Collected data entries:
--------------------------------

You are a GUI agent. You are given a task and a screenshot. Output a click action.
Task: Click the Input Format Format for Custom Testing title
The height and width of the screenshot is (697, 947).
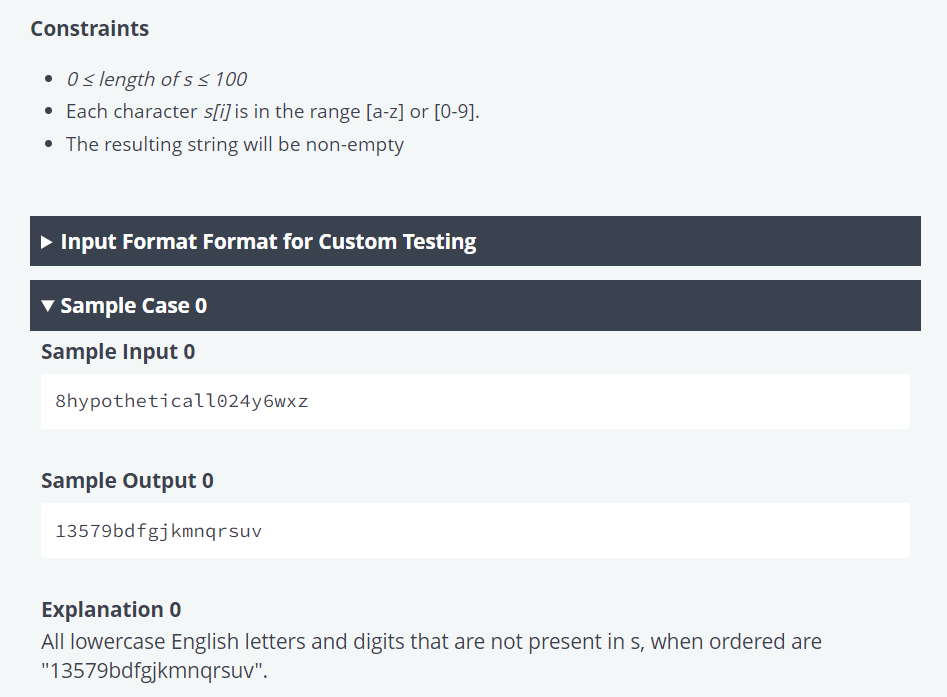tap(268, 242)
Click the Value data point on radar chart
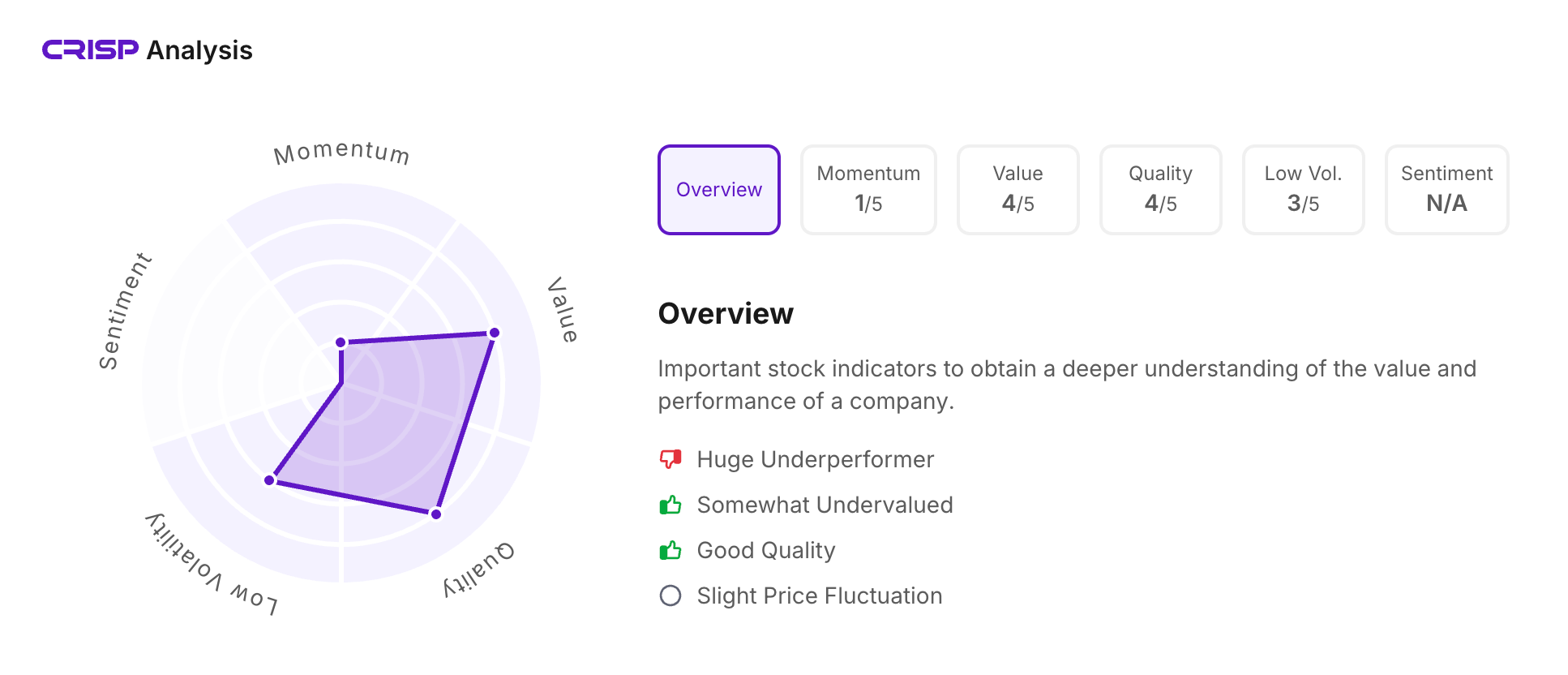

--------------------------------

Your goal: Above are the records; reproduce them exactly and leave out the pictures.

Exercise output:
You are a GUI agent. You are given a task and a screenshot. Output a click action.
Task: Click the Input Format Format for Custom Testing title
The height and width of the screenshot is (697, 947).
tap(268, 242)
Click the Value data point on radar chart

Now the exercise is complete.